Fragile et douce œuvre de terre au centre vide que nous dit-elle en sa proximité ?

 

L’univers a été créé à partir du rien, Dieu a tout fait de rien, avec le rien, ex nihilo, disait la Bible, mais « le rien perce », ajoutait Valéry. L’univers est sorti du vide, d’un vide dynamique et créatif nous dit le Tao. Et il y retourne. Pétris d'argile le vide nous a été insufflé pour lui donner vie.

 

Finalement n’est-elle pas ainsi prise et éprise celle qui, des choses, dès son plus jeune âge, prit le parti ?

 

L’Orient tout entier dans un simple bol

Fils de rien et promis à rien, nous n’aurions que quelques gestes à faire et quelques mots à donner.[1]

René Char.

À Maud

C’est sur le cas d’un des beaux arts, celui de la poterie, celui d’une céramique dont la tradition nous vient d’Orient et que l’on appelle le raku[2], que nous voudrions illustrer de façon exemplaire, rendre manifeste et faire resplendir ce que nous autres Européens entendons lorsque nous rencontrons le monde singulier et le mode de pensée que nous appelons oriental, qui trouve effectivement sa finalité pratique dans les activités et les choses les plus modiques de la vie de tous les jours[3].
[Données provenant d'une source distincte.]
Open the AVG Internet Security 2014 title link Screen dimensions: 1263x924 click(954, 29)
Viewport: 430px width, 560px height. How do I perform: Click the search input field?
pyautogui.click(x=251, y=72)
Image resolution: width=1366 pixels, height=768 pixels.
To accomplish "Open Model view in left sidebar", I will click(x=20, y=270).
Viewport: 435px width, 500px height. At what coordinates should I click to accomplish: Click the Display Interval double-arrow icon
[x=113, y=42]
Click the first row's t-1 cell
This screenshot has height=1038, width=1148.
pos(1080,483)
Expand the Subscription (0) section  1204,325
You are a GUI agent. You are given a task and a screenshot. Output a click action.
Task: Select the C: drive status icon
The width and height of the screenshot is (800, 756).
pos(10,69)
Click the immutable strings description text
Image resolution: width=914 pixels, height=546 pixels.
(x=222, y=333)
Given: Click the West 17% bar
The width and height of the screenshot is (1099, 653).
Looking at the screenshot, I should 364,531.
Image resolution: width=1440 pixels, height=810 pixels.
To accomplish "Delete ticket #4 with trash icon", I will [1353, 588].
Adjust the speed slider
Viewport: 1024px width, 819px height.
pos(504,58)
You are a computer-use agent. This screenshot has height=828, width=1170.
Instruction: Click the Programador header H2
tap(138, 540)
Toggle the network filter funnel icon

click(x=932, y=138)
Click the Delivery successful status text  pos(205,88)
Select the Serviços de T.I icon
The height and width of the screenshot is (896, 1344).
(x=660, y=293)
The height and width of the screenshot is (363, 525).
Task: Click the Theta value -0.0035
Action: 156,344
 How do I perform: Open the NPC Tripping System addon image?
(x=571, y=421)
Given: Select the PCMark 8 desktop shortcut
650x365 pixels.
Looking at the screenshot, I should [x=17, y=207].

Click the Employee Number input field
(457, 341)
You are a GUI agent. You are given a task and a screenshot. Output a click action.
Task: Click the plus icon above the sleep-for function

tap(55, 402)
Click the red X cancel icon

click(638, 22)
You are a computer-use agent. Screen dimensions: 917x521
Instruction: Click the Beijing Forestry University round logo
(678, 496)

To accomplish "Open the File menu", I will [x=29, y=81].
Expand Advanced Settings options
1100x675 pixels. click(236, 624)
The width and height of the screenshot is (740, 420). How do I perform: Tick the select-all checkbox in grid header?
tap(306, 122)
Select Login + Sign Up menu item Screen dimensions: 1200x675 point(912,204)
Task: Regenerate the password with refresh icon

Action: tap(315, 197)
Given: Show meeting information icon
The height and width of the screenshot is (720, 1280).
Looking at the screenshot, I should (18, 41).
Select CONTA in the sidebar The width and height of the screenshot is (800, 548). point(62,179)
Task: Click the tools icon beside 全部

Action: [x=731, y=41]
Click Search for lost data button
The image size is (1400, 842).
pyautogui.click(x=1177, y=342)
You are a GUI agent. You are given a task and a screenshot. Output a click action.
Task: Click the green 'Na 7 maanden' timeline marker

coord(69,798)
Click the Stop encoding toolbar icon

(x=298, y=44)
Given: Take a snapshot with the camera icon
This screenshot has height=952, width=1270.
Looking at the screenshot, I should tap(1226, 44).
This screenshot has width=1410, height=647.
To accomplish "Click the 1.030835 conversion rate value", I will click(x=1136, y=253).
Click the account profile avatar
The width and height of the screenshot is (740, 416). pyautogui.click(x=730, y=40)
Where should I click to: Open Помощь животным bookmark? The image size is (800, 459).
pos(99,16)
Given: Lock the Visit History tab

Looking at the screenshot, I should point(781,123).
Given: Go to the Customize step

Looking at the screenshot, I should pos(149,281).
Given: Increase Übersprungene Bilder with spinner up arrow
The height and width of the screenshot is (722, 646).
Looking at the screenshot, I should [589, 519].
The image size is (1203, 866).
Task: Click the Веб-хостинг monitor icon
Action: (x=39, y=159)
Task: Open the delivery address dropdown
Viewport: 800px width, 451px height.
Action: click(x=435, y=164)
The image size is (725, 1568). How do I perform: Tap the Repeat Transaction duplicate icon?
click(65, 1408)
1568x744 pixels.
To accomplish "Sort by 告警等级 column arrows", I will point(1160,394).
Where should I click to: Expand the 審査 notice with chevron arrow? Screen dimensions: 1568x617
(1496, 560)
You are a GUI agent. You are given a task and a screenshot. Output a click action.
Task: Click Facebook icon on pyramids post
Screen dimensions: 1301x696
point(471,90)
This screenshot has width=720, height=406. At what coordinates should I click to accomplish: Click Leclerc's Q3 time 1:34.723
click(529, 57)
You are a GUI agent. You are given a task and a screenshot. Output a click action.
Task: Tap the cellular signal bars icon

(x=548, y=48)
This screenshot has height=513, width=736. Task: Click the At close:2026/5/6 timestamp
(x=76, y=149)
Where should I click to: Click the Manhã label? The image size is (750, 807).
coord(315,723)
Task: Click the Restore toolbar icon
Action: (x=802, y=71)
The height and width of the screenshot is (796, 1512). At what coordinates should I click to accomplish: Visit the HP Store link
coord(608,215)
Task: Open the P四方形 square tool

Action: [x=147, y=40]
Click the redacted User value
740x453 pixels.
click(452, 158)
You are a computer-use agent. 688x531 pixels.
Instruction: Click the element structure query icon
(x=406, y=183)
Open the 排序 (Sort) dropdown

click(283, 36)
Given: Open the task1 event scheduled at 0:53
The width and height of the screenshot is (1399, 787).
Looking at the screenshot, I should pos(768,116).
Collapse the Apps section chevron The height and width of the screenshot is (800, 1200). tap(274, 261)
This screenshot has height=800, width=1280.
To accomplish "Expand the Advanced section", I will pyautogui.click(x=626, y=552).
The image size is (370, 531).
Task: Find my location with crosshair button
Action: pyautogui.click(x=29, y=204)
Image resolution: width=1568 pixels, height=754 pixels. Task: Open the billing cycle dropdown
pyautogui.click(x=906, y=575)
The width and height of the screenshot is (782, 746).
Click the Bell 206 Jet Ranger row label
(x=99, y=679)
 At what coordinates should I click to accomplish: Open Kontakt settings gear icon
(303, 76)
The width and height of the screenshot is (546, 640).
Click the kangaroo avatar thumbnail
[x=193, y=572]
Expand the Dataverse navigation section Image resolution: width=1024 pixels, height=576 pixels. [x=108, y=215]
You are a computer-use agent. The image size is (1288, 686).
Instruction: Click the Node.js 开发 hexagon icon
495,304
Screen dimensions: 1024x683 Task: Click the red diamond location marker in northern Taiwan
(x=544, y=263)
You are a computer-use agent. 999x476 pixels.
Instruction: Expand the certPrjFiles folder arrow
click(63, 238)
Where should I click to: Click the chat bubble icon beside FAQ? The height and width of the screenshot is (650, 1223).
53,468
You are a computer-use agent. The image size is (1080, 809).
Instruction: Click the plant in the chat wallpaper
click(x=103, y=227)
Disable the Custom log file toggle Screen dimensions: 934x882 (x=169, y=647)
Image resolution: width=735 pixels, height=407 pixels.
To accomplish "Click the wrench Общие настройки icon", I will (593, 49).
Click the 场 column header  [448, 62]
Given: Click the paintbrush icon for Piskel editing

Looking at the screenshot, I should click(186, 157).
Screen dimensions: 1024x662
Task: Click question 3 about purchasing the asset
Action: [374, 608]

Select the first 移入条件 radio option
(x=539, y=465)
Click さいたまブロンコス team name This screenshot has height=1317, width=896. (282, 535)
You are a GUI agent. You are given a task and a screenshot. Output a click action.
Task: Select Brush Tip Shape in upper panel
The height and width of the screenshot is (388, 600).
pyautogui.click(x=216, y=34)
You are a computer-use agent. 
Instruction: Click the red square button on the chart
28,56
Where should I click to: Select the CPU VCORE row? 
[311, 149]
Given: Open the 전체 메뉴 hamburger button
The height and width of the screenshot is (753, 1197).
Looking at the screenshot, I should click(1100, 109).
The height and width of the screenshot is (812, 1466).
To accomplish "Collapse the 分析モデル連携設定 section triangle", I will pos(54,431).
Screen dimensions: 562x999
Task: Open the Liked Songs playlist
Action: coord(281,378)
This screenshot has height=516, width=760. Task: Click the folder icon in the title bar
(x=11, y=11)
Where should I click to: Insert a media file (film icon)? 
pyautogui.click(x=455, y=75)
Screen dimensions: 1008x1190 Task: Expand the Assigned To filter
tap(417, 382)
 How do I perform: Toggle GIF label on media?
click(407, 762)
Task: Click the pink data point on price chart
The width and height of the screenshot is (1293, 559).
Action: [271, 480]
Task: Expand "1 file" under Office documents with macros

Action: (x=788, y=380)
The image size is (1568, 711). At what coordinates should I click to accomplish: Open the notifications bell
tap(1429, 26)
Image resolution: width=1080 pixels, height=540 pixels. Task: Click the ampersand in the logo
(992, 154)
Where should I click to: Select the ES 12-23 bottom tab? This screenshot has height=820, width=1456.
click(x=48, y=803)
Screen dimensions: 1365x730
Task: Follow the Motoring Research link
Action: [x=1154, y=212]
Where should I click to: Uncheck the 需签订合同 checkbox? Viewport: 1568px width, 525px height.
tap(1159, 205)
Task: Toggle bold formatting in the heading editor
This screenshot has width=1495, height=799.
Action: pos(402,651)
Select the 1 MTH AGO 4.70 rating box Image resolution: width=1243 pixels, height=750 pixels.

La poterie d’abord n’est pas un art secondaire, un art parmi d’autres, mais sans doute l’art qui nous met en présence du geste artistique le plus ancien, le plus originel, le plus archaïque, le plus élémentaire : celui qui consiste à refaire de ses mains l’antre nourricier, la matrice protectrice qui nous a donné naissance. La poterie : l’origine de l’art, l’art natif du jour natal, l’art du commencement du monde.  Voilà qui explique peut-être que, depuis le néolithique, les quelques rares potiers ne font que confirmer la règle la plus fréquente qui assigne le plus souvent aux femmes l’exercice d’un tel métier.

Pour bien comprendre le secret de ce genre de poterie il faut en outre, me semble-t-il, se reporter plus de 26 siècles en arrière et revenir à la pensée taoïste telle qu’elle s’exprime dans le Tao tö king, dans le livre (king) de la voie (Tao) et de la vertu (Te) attribué à Lao Tseu, mot à mot, au « vieil enfant », à ce personnage plus ou moins légendaire que l’on imagine traversant la vie, insouciant, émerveillé et rieur.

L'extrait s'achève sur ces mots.